Subaru langsung menuju Paus Putih di depannya, dia memiliki senyum berani yang tidak goyah sedikit pun. Saat dia menyerbu ke arah Witchbeast, Subaru dengan ringan mengelus sisik Patrasche untuk menyemangatinya, serta meyakinkan Patrasche bahwa dia tidak sendirian.
Paus Putih menyadari bahwa kabutnya telah menyebar, dan mencari pelakunya. Dalam beberapa detik dia menemukan sosok kecil diatas punggung Naga Bumi berlari langsung ke arahnya, pemandangan itu membuat Paus geli karena bocah itu tidak memberinya rasa bahaya, Evilbeast memutuskan untuk menghabisi bocah yang berani menantangnya begitu dengan bodoh.
*Berteriak*
Subaru mendengar teriakan Paus, dia mulai meminta Patrasche untuk pergi lebih cepat, kecepatannya sedikit meningkat, sehingga Subaru dan Paus dengan cepat mendekat hingga mereka berada pada jarak masing-masing sekitar 85 meter, pada saat itulah Waktu dimulai. untuk bergerak perlahan untuk pemuda berambut hitam.
"Aku bisa melakukannya..." Subaru berbisik saat dia melihat Paus Putih semakin dekat setiap detik, saat Patrasche berlari Subaru merasakan seluruh punggungnya basah oleh keringat, keringat dingin yang membuat tulang punggungnya merinding.

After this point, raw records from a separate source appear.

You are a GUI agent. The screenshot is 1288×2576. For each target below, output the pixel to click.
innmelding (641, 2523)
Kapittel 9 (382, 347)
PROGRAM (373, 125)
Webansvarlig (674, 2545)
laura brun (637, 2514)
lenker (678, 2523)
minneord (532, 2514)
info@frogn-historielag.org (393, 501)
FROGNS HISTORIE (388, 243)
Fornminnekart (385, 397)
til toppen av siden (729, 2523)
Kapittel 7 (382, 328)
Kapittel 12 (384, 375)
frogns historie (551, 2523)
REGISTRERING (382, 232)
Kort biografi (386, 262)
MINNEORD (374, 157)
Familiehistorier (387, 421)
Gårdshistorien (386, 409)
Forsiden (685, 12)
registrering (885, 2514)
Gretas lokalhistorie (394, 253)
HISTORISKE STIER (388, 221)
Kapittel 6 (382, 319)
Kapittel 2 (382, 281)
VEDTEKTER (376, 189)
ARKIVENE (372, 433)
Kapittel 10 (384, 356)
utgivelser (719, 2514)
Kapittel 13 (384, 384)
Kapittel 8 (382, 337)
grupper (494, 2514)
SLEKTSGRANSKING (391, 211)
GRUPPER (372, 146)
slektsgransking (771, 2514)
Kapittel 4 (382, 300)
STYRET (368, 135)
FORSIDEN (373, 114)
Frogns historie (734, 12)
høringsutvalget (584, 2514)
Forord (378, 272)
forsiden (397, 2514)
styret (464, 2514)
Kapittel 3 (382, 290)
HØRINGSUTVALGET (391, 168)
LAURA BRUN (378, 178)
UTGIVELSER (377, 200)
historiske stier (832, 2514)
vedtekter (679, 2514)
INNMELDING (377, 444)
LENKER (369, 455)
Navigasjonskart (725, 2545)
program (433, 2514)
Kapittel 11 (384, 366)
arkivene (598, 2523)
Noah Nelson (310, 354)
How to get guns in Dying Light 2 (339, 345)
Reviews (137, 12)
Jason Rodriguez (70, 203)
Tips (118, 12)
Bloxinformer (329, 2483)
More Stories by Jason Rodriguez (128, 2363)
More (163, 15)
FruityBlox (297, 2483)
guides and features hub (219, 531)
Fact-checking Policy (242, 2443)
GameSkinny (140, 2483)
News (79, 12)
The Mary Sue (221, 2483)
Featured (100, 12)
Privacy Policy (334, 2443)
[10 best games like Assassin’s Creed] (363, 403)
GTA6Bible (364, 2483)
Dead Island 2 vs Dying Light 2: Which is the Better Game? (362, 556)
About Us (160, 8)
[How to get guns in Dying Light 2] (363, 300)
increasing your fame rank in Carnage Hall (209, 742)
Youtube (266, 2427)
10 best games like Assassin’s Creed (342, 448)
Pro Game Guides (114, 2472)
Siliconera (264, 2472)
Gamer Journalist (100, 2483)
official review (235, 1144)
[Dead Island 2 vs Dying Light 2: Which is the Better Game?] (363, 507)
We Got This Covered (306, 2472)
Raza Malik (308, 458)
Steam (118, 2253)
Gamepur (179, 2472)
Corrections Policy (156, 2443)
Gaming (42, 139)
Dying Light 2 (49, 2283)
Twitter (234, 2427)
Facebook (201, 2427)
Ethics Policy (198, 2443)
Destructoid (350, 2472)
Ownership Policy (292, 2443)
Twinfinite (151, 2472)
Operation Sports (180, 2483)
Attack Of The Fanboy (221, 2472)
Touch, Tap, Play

"Rasanya sama seperti saat melawan Elsa." Meskipun Subaru memiliki pemikiran itu, kecepatan Patrasche tidak turun bahkan sedetik pun, dengan tekad yang kuat tidak ada yang bisa mengalahkannya, Subaru menatap langsung ke Paus yang sekarang berjarak sekitar 20 meter dengannya.
Dan begitulah waktu berlalu, untuk setiap detik yang melewati Paus dan Subaru semakin dekat, Subaru perlu menjalankan rencananya pada saat yang tepat, dan dengan seluruh konsentrasi di dunia dia menatap Paus Putih.
17 meter...
13 meter...
9 meter...
Subaru menampar kakinya untuk menghilangkan perasaan cemas dari tubuhnya, dan terus maju.
5 meter.
“Sekarang!” Ketika Subaru meneriakkan itu, dia menyentakkan kendali Patrache ke kiri dan Naga Bumi melompat ke arah itu, meninggalkan Paus Putih tanpa tujuan, pada saat itu waktu terasa berhenti. Subaru yang berdiri di samping mata kanan Paus yang sedang menatapnya, lalu berkata.
"Aku bisa kembali dari kematian..." Pada saat itu Subaru merasakan bagaimana tangan tak terlihat Satella menyentuh hatinya dengan lembut, seolah-olah dia sedang memikirkan apa yang harus dilakukan, momen itu sepertinya berlangsung berjam-jam bagi Subaru yang hanya bisa berkata.
"...Jangan lakukan ini padaku sekarang, Sa-chan."
Subaru berkata hampir berbisik, tangan Satella diam seolah dia terkejut, beberapa saat kemudian Satella membelai jantungnya seolah itu permata yang paling berharga, sementara sepertinya dia berbisik di telinga Subaru.
"Aku mencintaimu, aku mencintaimu, aku mencintaimu, aku mencintaimu, aku mencintaimu, aku mencintaimu, aku mencintaimu, aku mencintaimu, aku mencintaimu, aku mencintaimu, aku mencintaimu, aku mencintaimu, aku mencintaimu, aku mencintaimu, aku mencintaimu, aku mencintaimu, aku mencintaimu, aku mencintaimu, aku mencintaimu, aku mencintaimu, aku mencintaimu, aku mencintaimu, aku mencintaimu, aku mencintaimu, aku mencintaimu, aku mencintaimu, aku mencintaimu, aku mencintaimu..."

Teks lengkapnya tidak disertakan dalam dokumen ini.